There are many kinds of urinary incontinence. Stress incontinence is the release of urine when there is pressure on the bladder from coughing, sneezing, or laughing due to the weakened sphincter muscle of the bladder, which is responsible for holding in urine until you are ready to pee. Pregnancy, childbirth and menopause often lead to physical changes that may cause stress incontinence in women.
Urge incontinence is the sudden and intense need to urinate, followed by an unexpected flow of urine. Urge incontinence may also lead to frequent trips to the bathroom at night. Many conditions can cause urge incontinence, including inappropriate bladder contractions, urinary tract infections, Parkinson’s disease, Alzheimer’s disease, stroke or injury.

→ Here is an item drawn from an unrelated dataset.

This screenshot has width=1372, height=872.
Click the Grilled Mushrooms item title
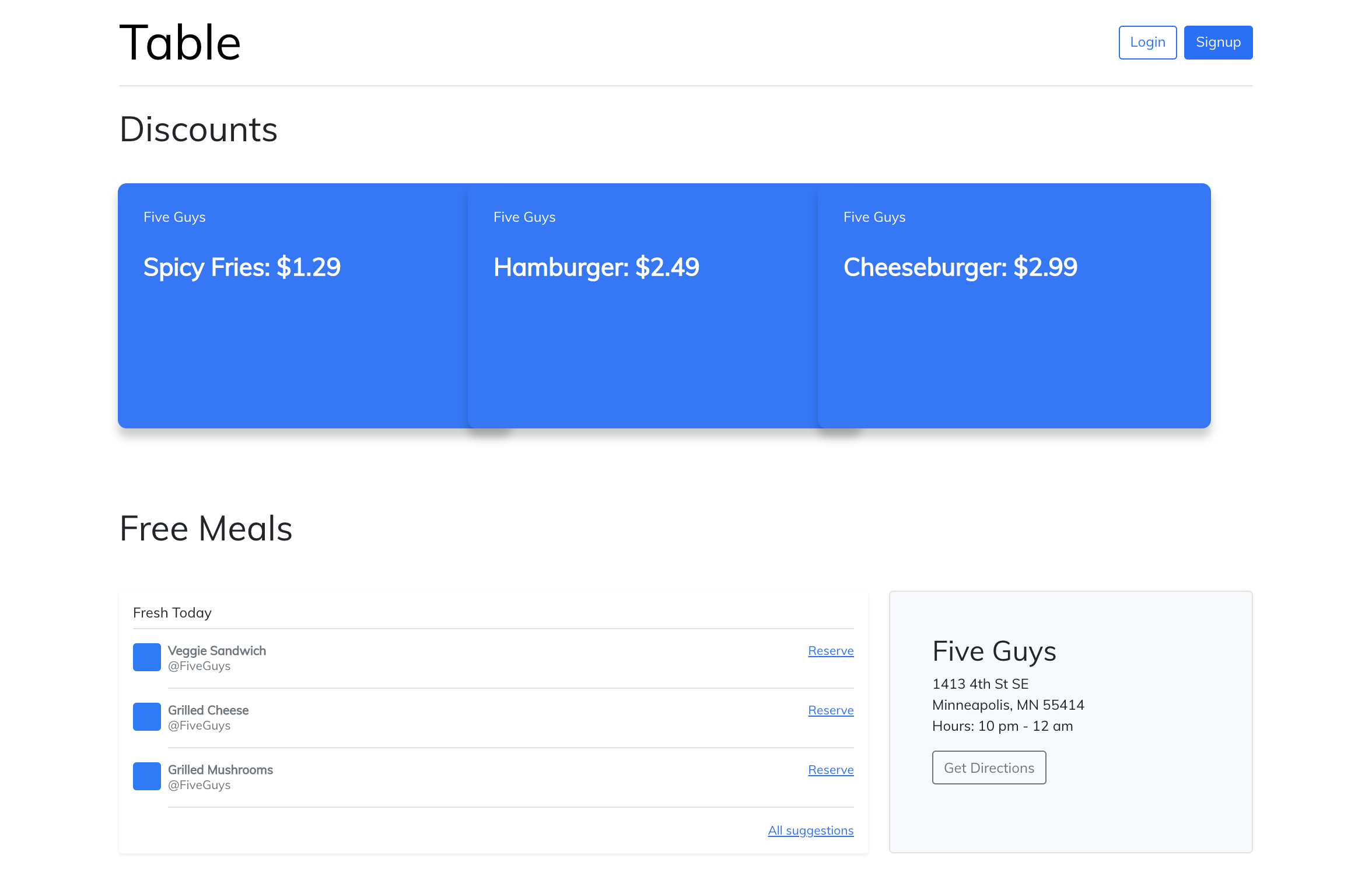(x=220, y=770)
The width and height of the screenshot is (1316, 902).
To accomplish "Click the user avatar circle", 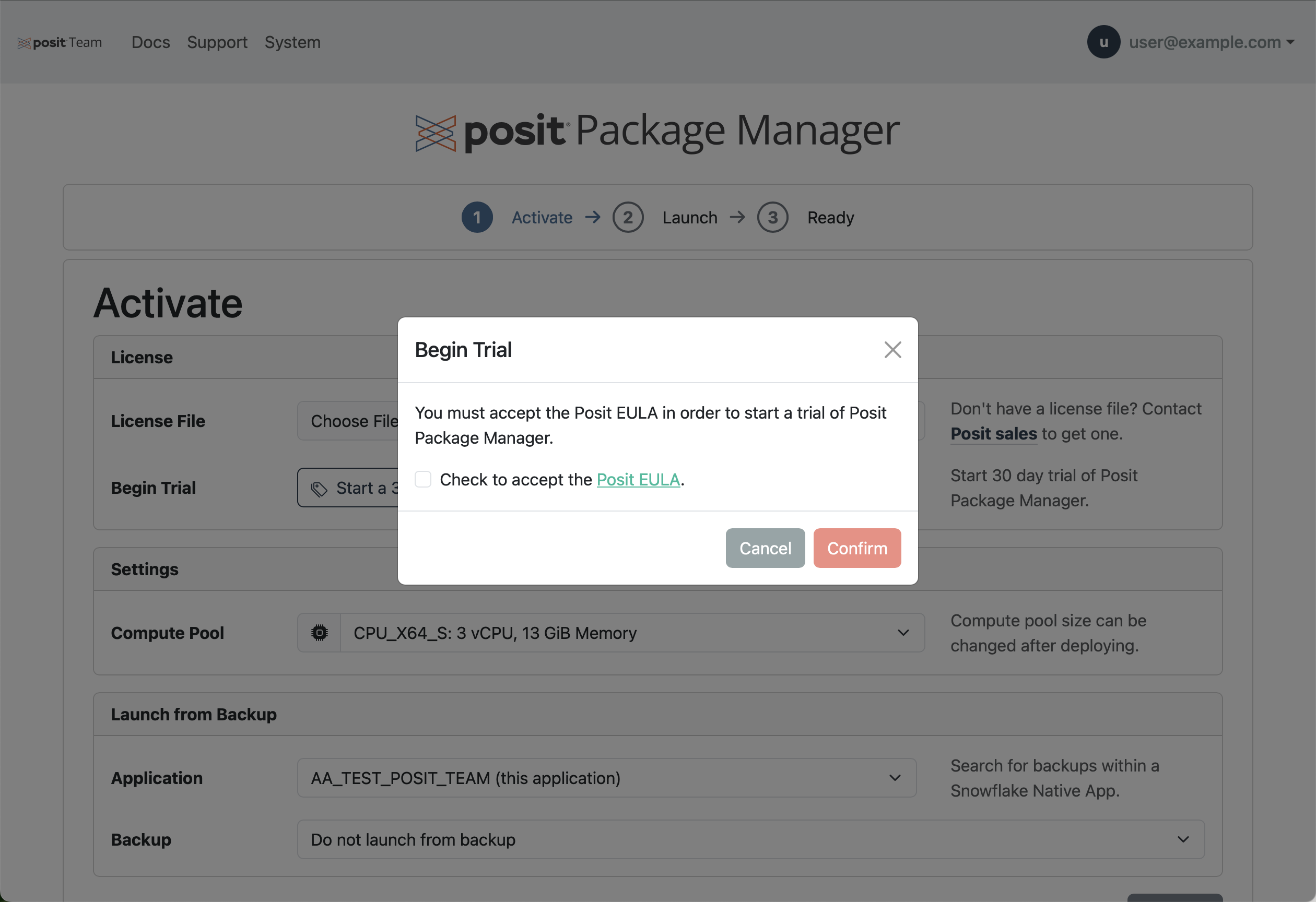I will (1103, 42).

If no cause is found, the incontinence may be blamed on an overactive bladder.
Other types of incontinence include functional (caused by a disability), overflow (unexpected leakage because of a full bladder), mixed (stress and urge incontinence together), and transient (due to a condition that is temporary, like an infection).

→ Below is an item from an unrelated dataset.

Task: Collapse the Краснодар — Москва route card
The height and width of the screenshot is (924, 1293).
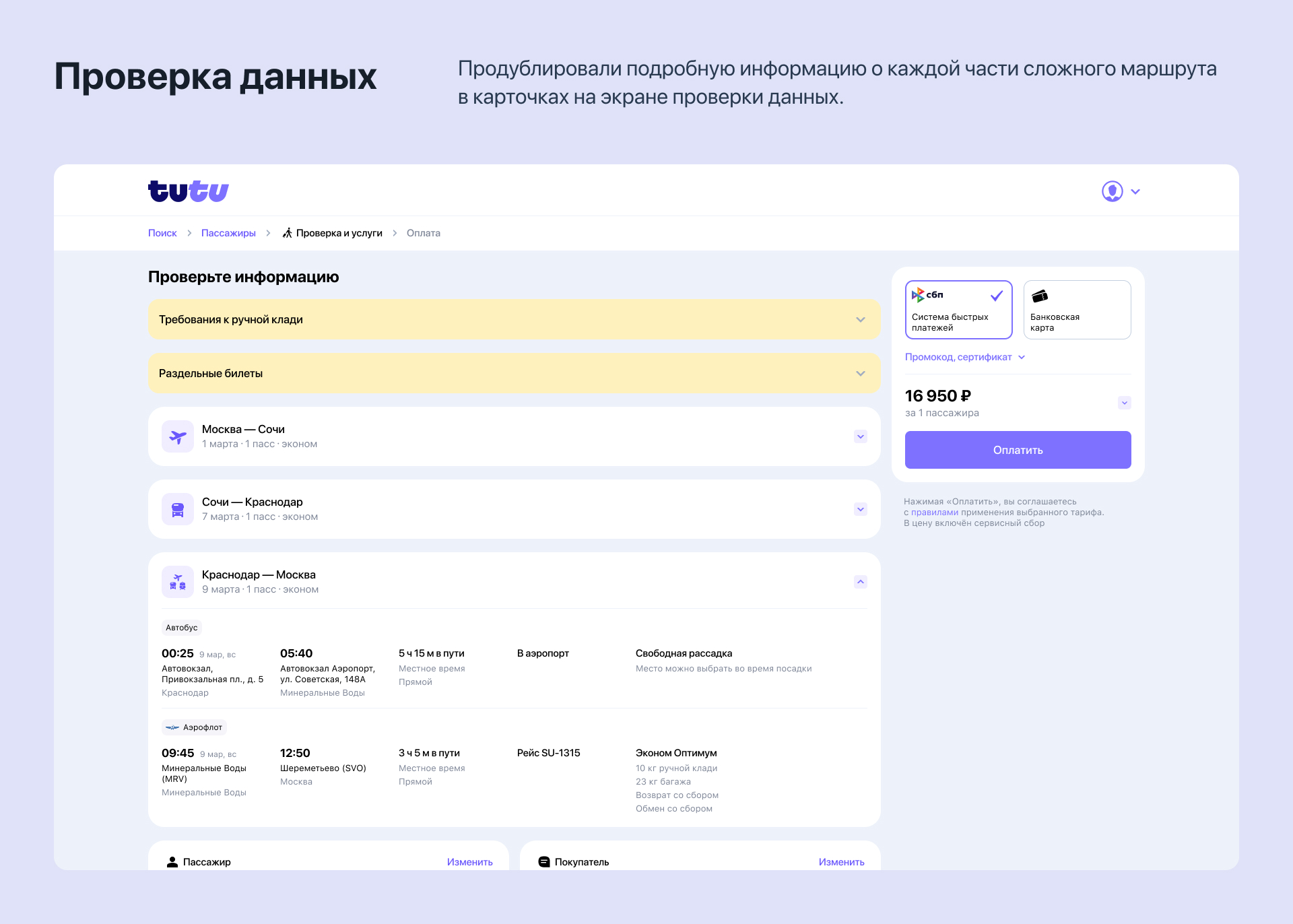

For women with stress incontinence, Kegel exercises
will strengthen the pelvic floor muscles
and the urinary sphincter.
Treatment for incontinence depends on the type of urinary incontinence, its severity and the underlying cause. Your doctor will often start with the least invasive methods, such as bladder training, scheduled trips to the bathroom, and managing what you eat and drink. For women with stress incontinence, Kegel exercises will strengthen the pelvic floor muscles and the urinary sphincter. A more cringe-worthy procedure to do the same is electrical stimulation, where electrodes are placed in the vagina or rectum to stimulate the pelvic floor muscles.

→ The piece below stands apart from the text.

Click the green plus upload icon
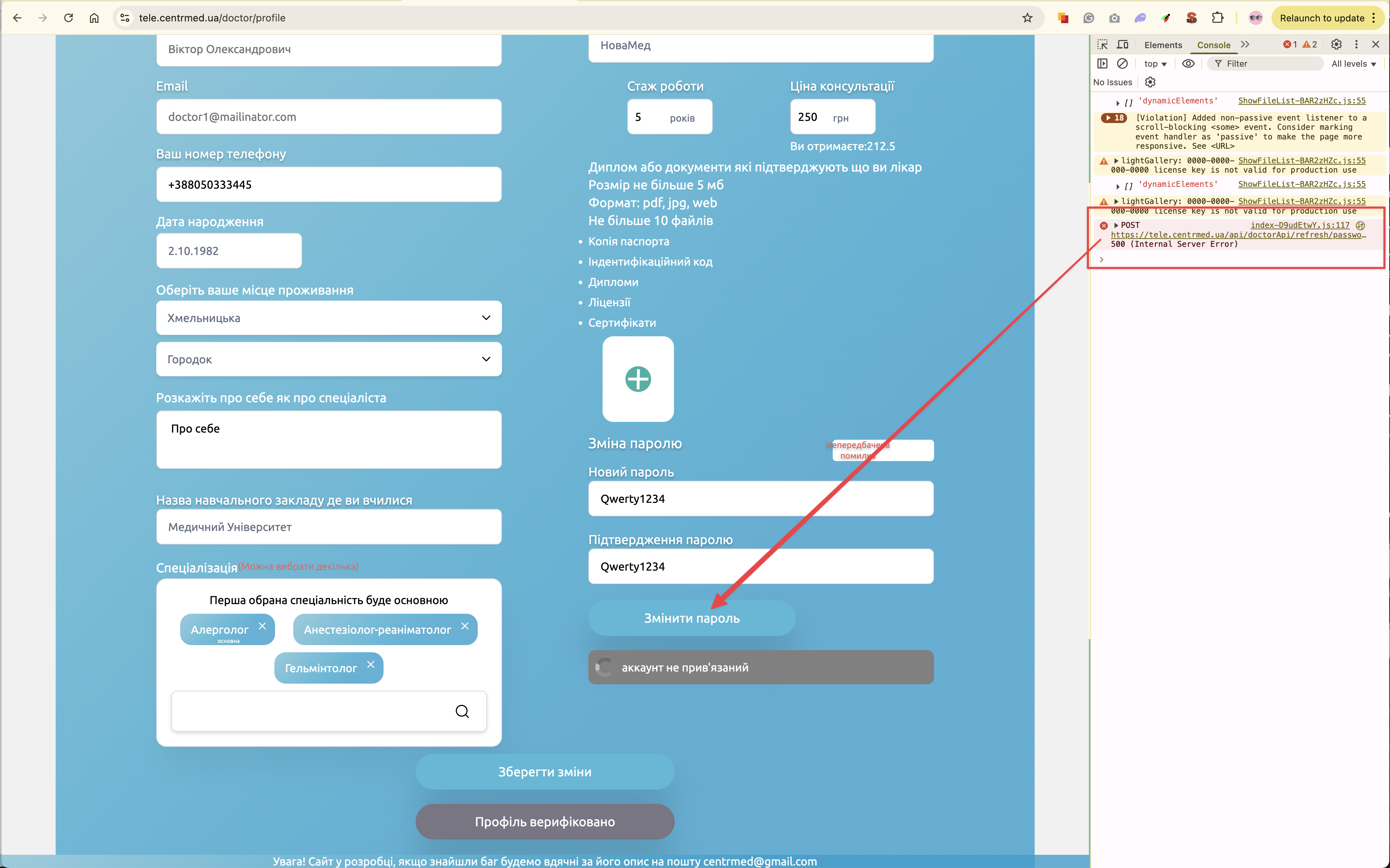This screenshot has width=1390, height=868. pos(638,379)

A number of medications can be used to treat urinary incontinence, such as anticholinergics, topical estrogen, imipramine, and duloxetine. If those don’t work there are medical devices that can be inserted, such as a pessary or a urethral insert. More interventional methods include injections into the urethra or bladder muscles, implanted nerve stimulators (sort of a pacemaker for your bladder), and surgery.
How to do Kegel exercises
Imagine that you're trying to stop your urine flow. (It is not recommended to do your Kegels when you are urinating as it can cause infections.) Squeeze the muscles you would use to stop urinating and hold for five seconds. Release for five seconds and squeeze them again. Do this about five times, three times a day, and work up to holding the contraction for ten seconds. You can do your Kegels while you are stuck in traffic, checking e-mail, watching television, or cooking. Make it a routine!